Festival de Cannes, 76e édition (6)
Esther Heboyan a vu pour vous “Killers of the Flower Moon” de Martin Scorsese – du pur et grand Scorsese !
(Cannes, Esther Heboyan) – Avec Killers of the Flower Moon, présenté hors compétition, Martin Scorsese arrive en grande forme sur la Croisette. Co-écrite avec Eric Roth, son adaptation du best-seller de David Grann raconte l’histoire des Amérindiens de la tribu Osage qui, dans les années 1920 en Oklahoma, s’enrichirent grâce au pétrole jaillissant de leurs terres. Une série d’images montre un groupe d’hommes exécutant une chorégraphie euphorique sur fond de musique rock. Le ton est donné et c’est du pur Scorsese – une accumulation d’effets visuels et sonores jusqu’au paroxysme, ensuite la détérioration de la situation énoncée. Les photographies en noir et blanc, comme extraites de films d’actualités ou bien d’albums personnels, attestant de la glorieuse ascension du peuple Osage, augurent d’un désenchantement inévitable. Scorsese nous a livré des récits d’une dureté inouïe. Killers of the Flower Moon ne dérogera pas à la vison de l’auteur de After Hours, Taxi Driver, Gangs of New York, The Irishman.
L’action dramatique démarre avec l’arrivée d’un train à Fairfax dans l’Oklahoma.

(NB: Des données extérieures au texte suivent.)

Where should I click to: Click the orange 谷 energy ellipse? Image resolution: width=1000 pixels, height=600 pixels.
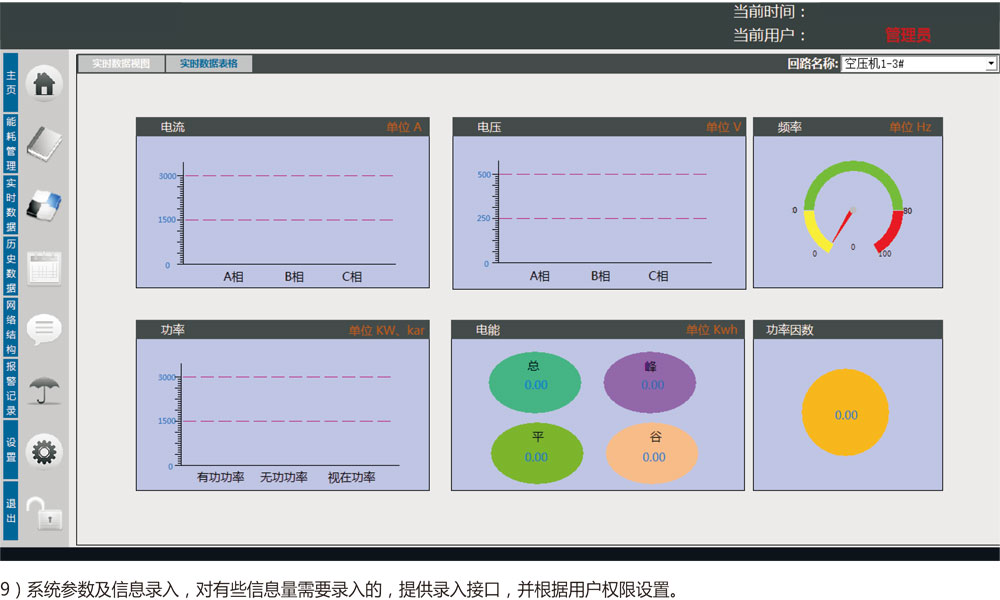click(x=652, y=453)
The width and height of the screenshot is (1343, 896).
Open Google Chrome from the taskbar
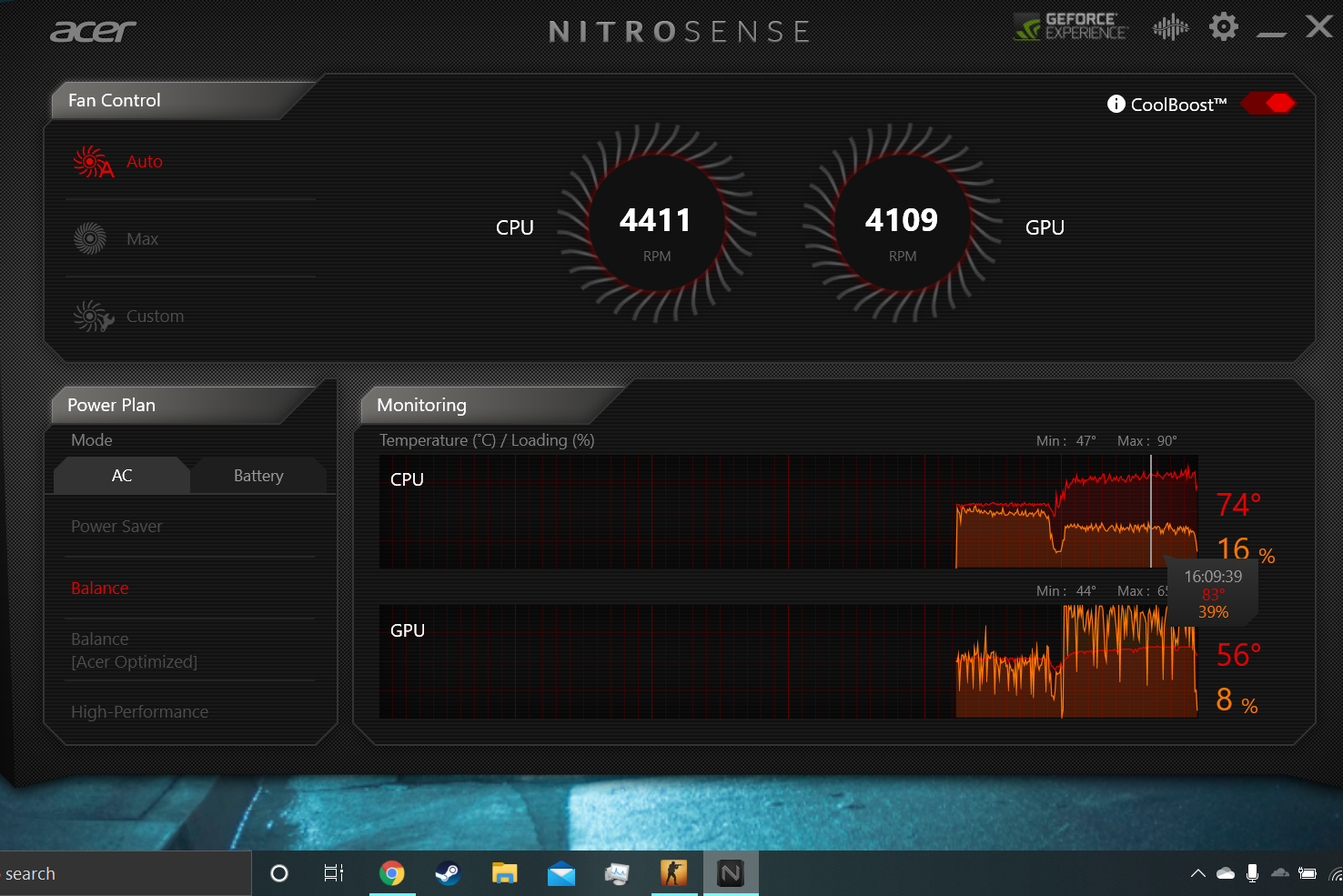coord(392,873)
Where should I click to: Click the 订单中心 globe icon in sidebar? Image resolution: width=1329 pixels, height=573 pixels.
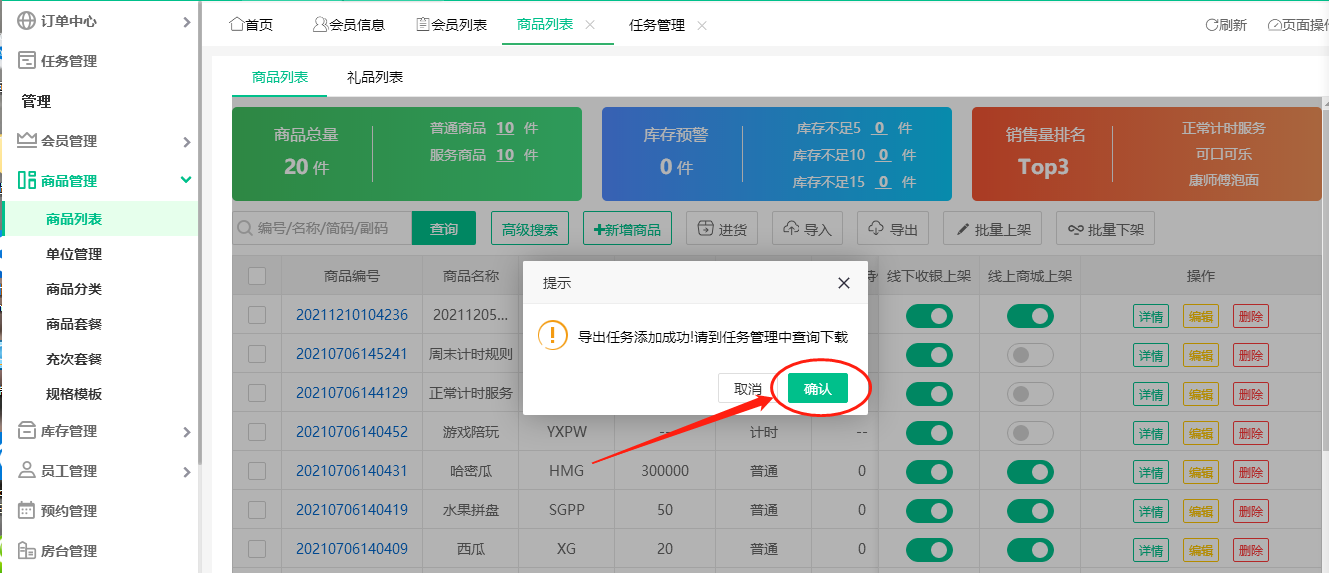point(27,21)
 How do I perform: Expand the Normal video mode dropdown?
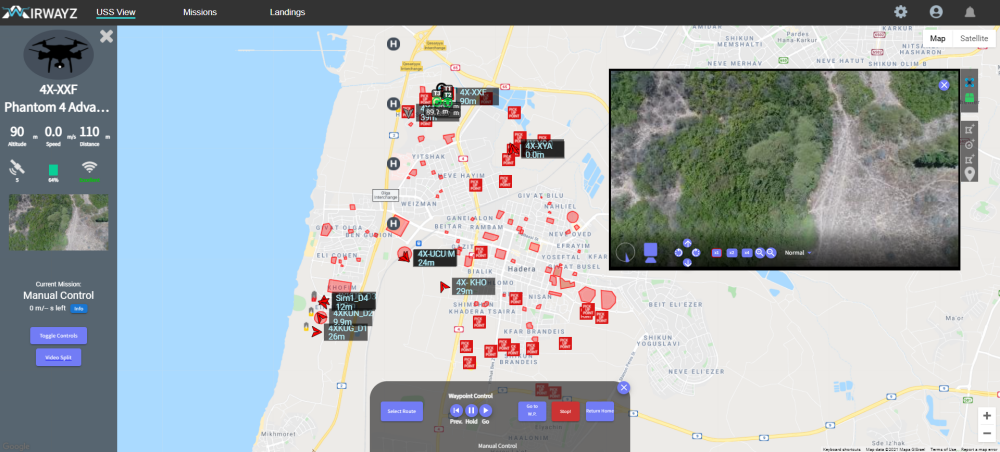click(797, 253)
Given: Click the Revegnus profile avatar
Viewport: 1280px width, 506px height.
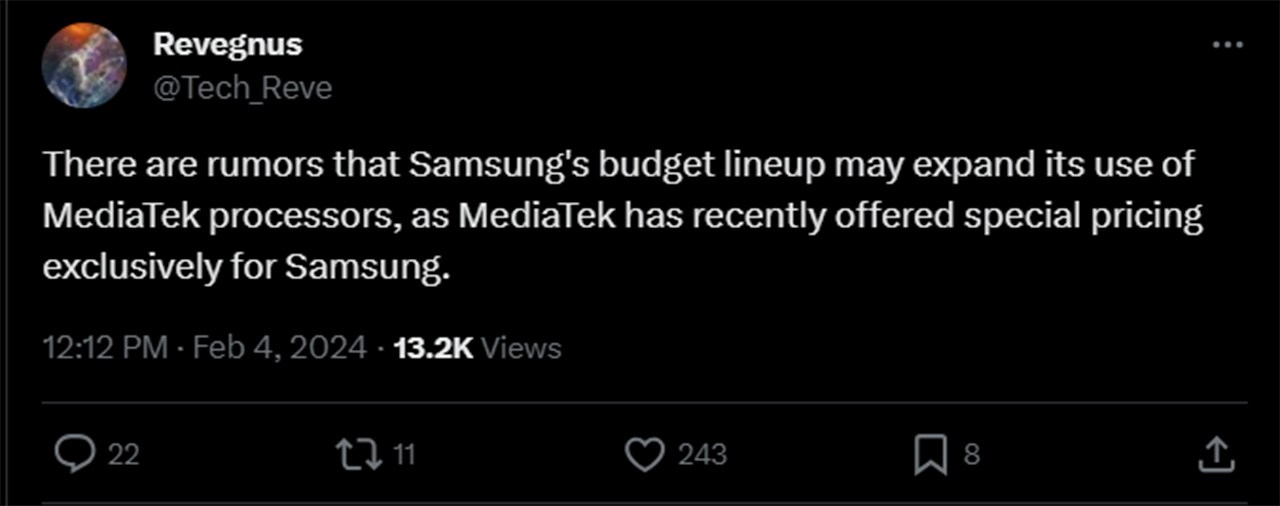Looking at the screenshot, I should [84, 66].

À son bord, des ouvriers venus profiter de l’essor économique de la région ainsi qu’Ernest Burkhart (Leonardo DiCaprio), un vétéran de guerre d’allure farouche qui va essayer de se faire une place dans la demeure de son oncle William Hale (Robert De Niro), un exploitant de bétail qui, en réalité, terrorise la ville. De manipulation en manipulation, le naïf Ernest est amené à épouser et à profiter des richesses de Mollie Kyle (Lily Gladstone), une Osage qui sera de tous les combats jusqu’à l obtention d’une enquête qu’assurera l’agent FBI joué par Jesse Plemons.

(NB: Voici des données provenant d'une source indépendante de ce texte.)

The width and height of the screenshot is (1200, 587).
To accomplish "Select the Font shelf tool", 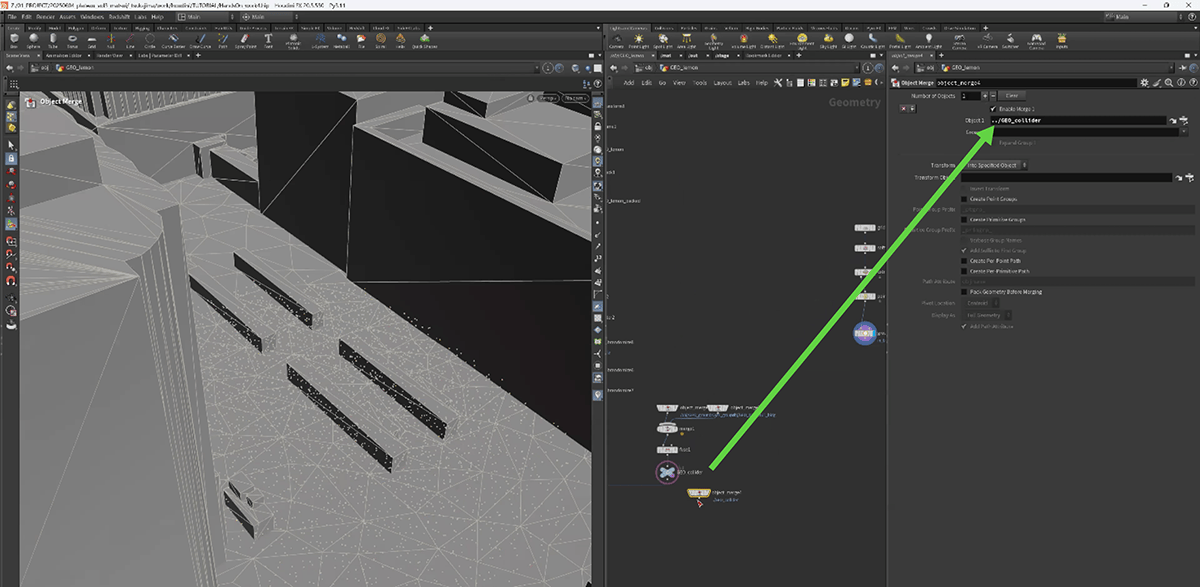I will pos(268,40).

Scorsese dit aimer les westerns et donne ici un western âpre qui rappelle les écrits de Jack London sur l’époque de la ruée vers l’or mais qui insiste sur l’inversion des rôles. Les Blancs, motivés par l’or noir de l’Oklahoma, assassinent les Indiens. Classés sans suite ou classés comme suicides, les meurtres sont enfin reconnus comme tels. Scorsese a engagé des acteurs Osages de l’Oklahoma, a donné à Tantoo Cardinal le rôle de la matriarche Lizzie qui regrette que ses filles épousent des Blancs, a immortalisé le visage noble et serein de Lily Gladstone, loin des stéréotypes du western classique. On finit même par croire à l’histoire d’amour avec son mari criminel.
Killers of the Flower Moon nous conte un épisode oublié de l’histoire nord-américaine et nous restitue toute la tristesse du peuple Osage en écho à la tristesse du peuple Noir dont la musique blues émaille le film.